Mix-and-match — pulling the best from several methods to fit your child and your family.
Eclectic homeschooling — sometimes called “relaxed” — is, in practice, what the largest share of homeschoolers actually do. Rather than commit to a single philosophy, eclectic families assemble their own approach: a math program they love, a Charlotte Mason–style reading life, hands-on science, maybe a classical history spine — whatever genuinely works for the child in front of them.
Best-of-breed by subject
The defining move is choosing per subject rather than per philosophy. Nothing says the same method has to govern math and literature. An eclectic parent might run a rigorous, scripted math curriculum because it removes guesswork, and unschool science because their kid is already obsessed with it.
Built to evolve
Eclectic homeschooling assumes the mix will change. What works for a 6-year-old won't fit a 13-year-old, and what fits one child won't fit a sibling.

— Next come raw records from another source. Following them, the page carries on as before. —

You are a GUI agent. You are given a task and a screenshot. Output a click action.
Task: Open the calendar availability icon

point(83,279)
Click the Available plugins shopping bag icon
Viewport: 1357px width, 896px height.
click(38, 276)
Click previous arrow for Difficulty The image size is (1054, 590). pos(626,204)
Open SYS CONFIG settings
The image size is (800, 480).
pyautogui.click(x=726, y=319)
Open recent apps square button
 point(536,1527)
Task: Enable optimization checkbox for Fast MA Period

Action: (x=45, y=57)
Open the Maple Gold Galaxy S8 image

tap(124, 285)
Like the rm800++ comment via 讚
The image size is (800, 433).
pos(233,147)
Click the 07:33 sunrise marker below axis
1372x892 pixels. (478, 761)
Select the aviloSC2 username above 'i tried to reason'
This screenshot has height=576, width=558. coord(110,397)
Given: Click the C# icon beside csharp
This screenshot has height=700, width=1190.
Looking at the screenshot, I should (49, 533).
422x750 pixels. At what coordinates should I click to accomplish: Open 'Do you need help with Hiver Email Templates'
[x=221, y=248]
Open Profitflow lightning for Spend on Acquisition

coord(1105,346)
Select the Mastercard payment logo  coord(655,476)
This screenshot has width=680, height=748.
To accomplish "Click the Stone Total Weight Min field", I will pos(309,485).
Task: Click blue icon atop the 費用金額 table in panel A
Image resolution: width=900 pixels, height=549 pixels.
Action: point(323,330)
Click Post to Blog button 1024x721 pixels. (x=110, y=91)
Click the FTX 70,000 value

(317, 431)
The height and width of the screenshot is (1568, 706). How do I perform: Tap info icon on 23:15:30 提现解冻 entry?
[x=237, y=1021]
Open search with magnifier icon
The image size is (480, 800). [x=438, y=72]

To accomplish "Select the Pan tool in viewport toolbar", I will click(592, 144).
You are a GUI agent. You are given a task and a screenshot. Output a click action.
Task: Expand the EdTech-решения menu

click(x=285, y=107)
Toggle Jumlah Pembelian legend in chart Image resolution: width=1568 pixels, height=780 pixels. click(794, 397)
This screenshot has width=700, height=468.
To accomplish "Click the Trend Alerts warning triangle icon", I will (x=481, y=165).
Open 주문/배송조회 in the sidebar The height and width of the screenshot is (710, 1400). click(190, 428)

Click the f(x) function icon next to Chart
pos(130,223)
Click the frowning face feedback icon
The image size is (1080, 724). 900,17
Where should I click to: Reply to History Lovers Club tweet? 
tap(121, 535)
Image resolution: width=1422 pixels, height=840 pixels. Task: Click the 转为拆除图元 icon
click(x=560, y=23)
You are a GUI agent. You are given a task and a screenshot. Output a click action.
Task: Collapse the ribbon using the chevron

It's less a method than a permission slip: keep what's working, drop what isn't, and don't apologize for the patchwork.
Who it tends to suit
Most families — especially those with more than one child, those whose first by-the-book attempt didn't fit, and parents who trust their own read of their kids over any single system.
The freedom cuts both ways. Without a single program's built-in scope-and-sequence, it's on you to make sure nothing important quietly falls through the cracks year to year — which is exactly where a planner and a record of what's actually been covered earns its keep.